FI Analysis 45: High risks in small and mid-sized commercial real estate firms

2024-05-27 | Reports Stability Bank

Many smaller, unlisted commercial real estate (CRE) firms have a high loan-to-value (LTV) ratio and a low interest coverage ratio (ICR). This makes them vulnerable to a scenario with high interest rates and lower earnings. A new FI Analysis concludes that, given such a scenario, smaller CRE firms would constitute the majority of banks’ real estate sector-related credit risks.

Loans to CRE firms constitute almost half of banks' aggregate lending to non-financial corporations in Sweden. This is one of the reasons why real estate sector-related credit risks are one of the largest vulnerabilities in financial stability.
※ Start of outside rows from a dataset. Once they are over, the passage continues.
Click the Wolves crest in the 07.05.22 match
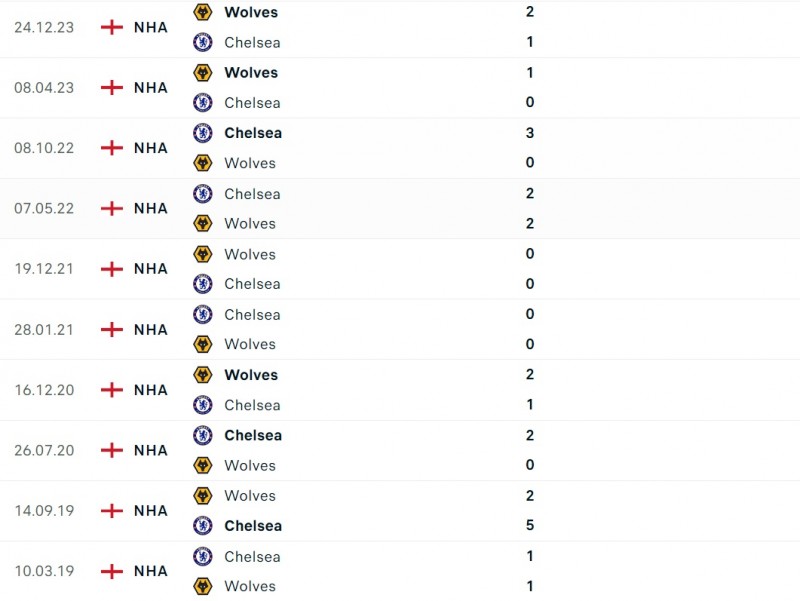tap(202, 223)
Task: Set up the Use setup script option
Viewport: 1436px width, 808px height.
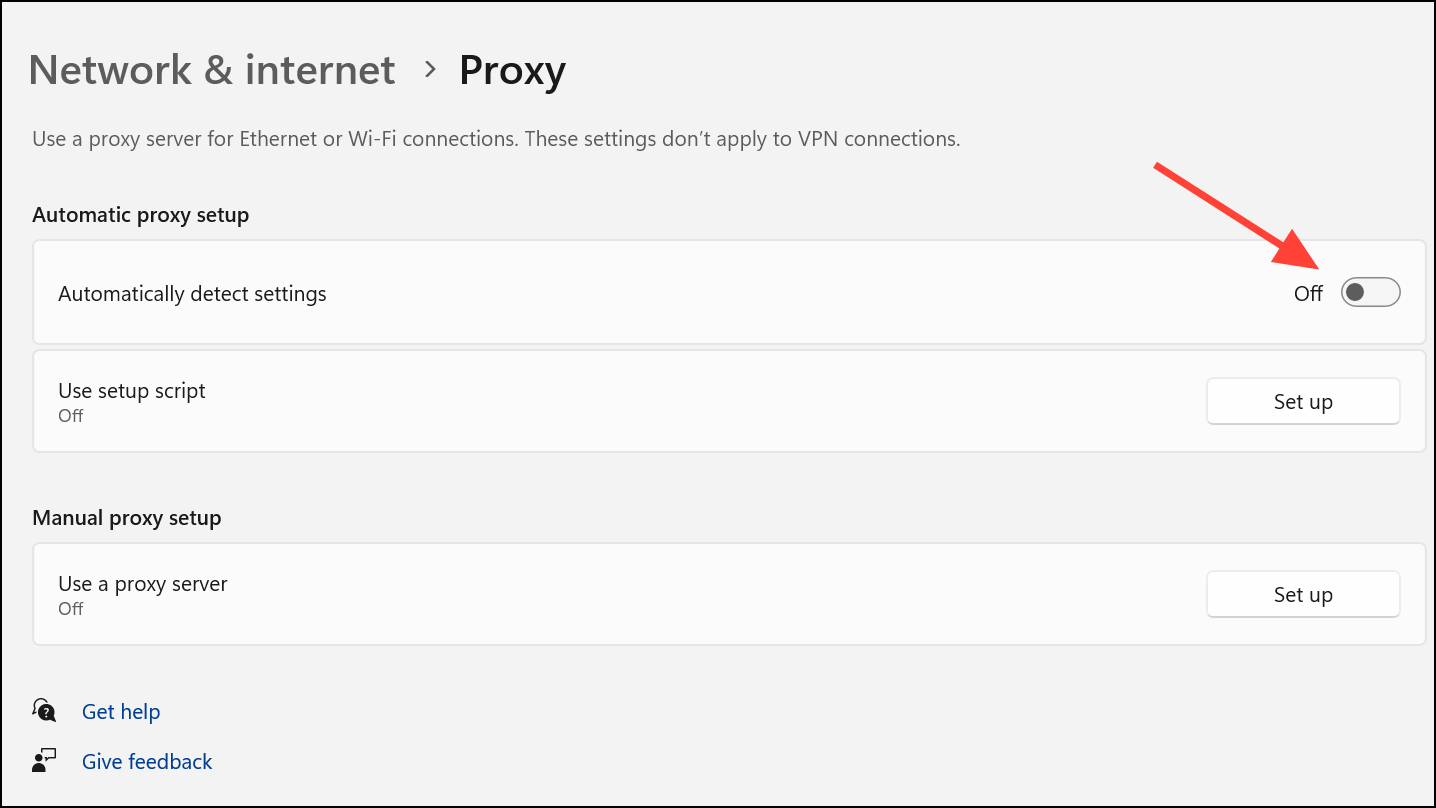Action: [1303, 401]
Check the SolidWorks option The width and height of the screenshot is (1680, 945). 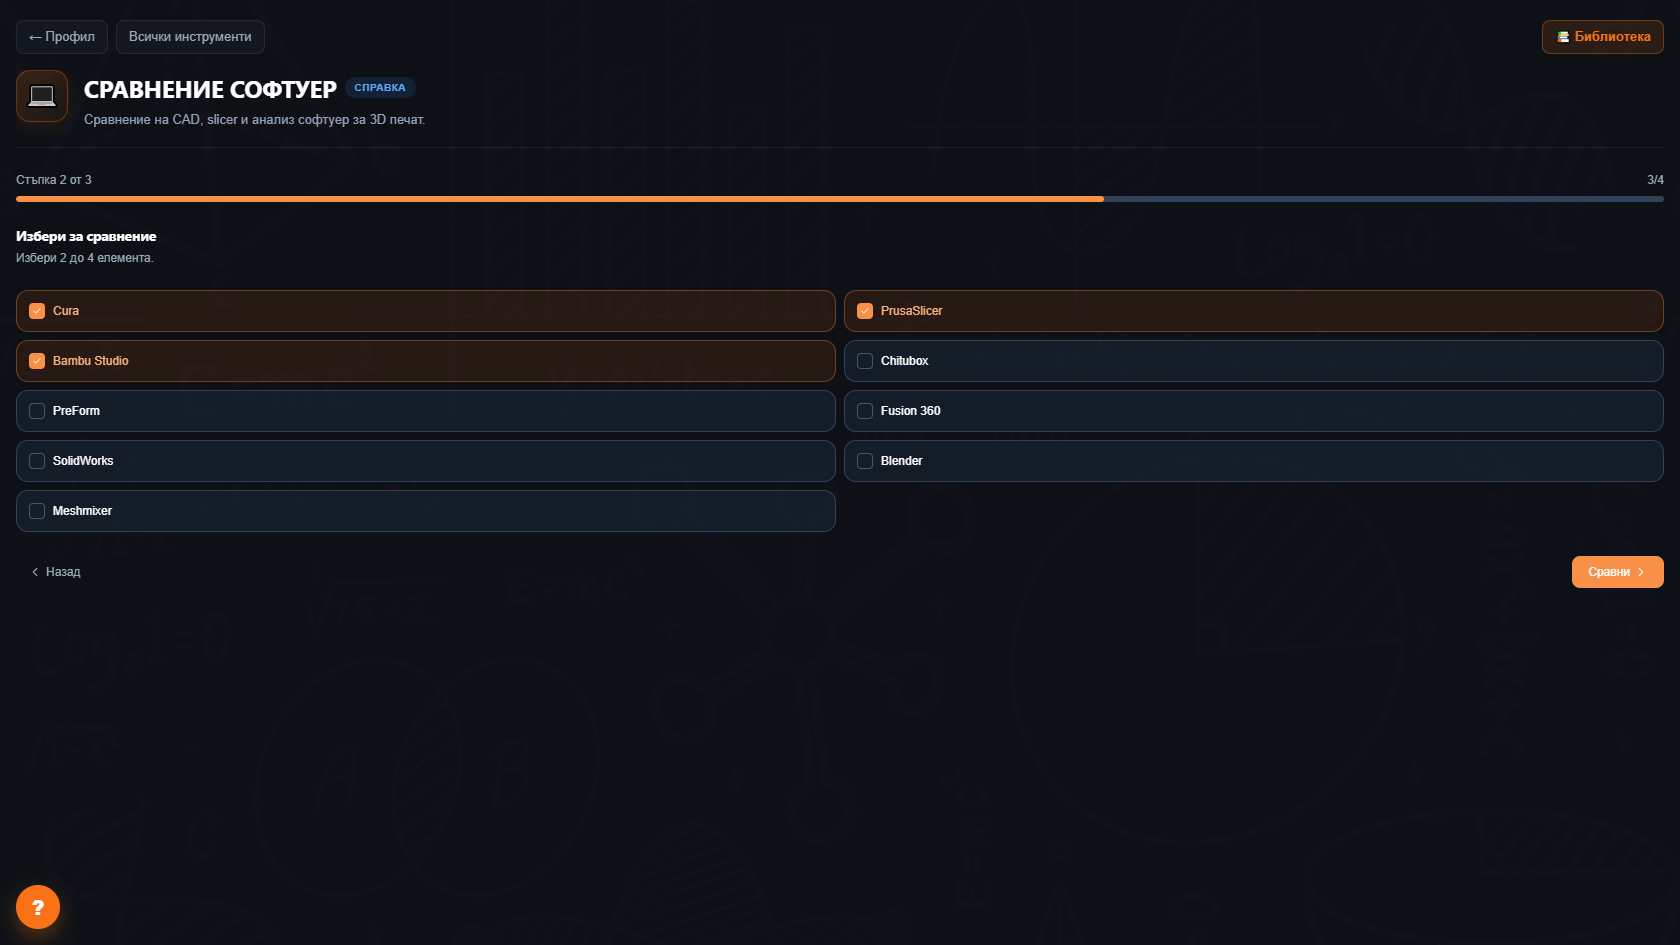coord(425,461)
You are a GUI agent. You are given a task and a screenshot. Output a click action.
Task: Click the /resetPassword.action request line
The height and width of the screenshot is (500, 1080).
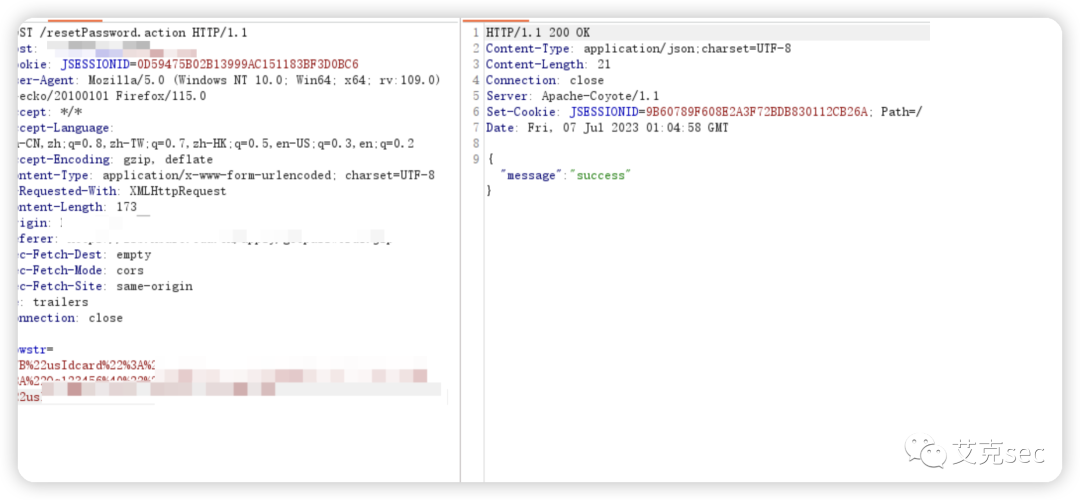[x=132, y=33]
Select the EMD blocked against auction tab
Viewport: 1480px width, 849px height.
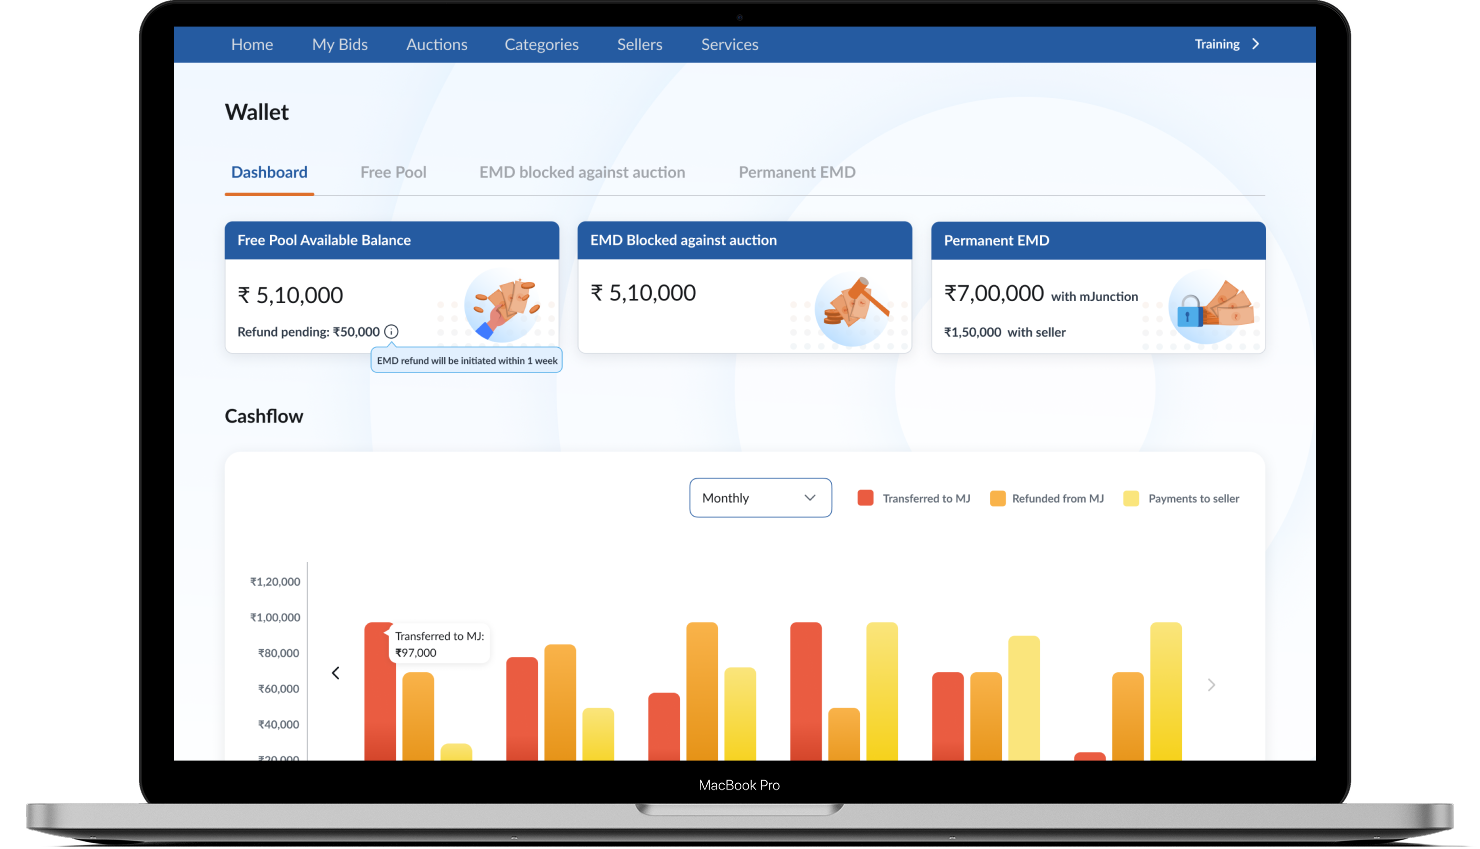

In a new report, FI has looked closer at which CRE firms constitute the greatest credit risk to banks, with a special focus on the differences between large and small firms. The data has been compiled from a stress test FI conducted in 2023 and applies a scenario where CRE firms experience an increase in interest expenses of 3.5 percentage points, a decrease in earnings from residential properties of 5 per cent, and a decrease in earnings from commercial properties of 15 per cent.

Banks' credit risks are large, even from smaller, unlisted commercial real estate firms

Even if the individual loans of small and mid-sized CRE firms is relatively small, together these loans represent around 40 per cent of the banks' lending to the commercial real estate sector.

The analysis shows that the share of firms that have a high LTV ratio and a low ICR, which are two important key ratios in FI's stress test, is largest among small and mid-sized CRE firms. Small and mid-sized CRE firms also represent more than half of the banks' estimated credit losses in a stressed scenario.

"There has been a lot of focus in recent years on the indebtedness of large listed CRE firms, but this analysis shows that they represent a smaller share of the banks' real estate sector-related risks. From a financial stability perspective, it is therefore important to also monitor smaller CRE firms since they typically have a weaker financial position and at the same time represent a significant share of banks' aggregate lending," says Ted Aranki, Advisor at FI.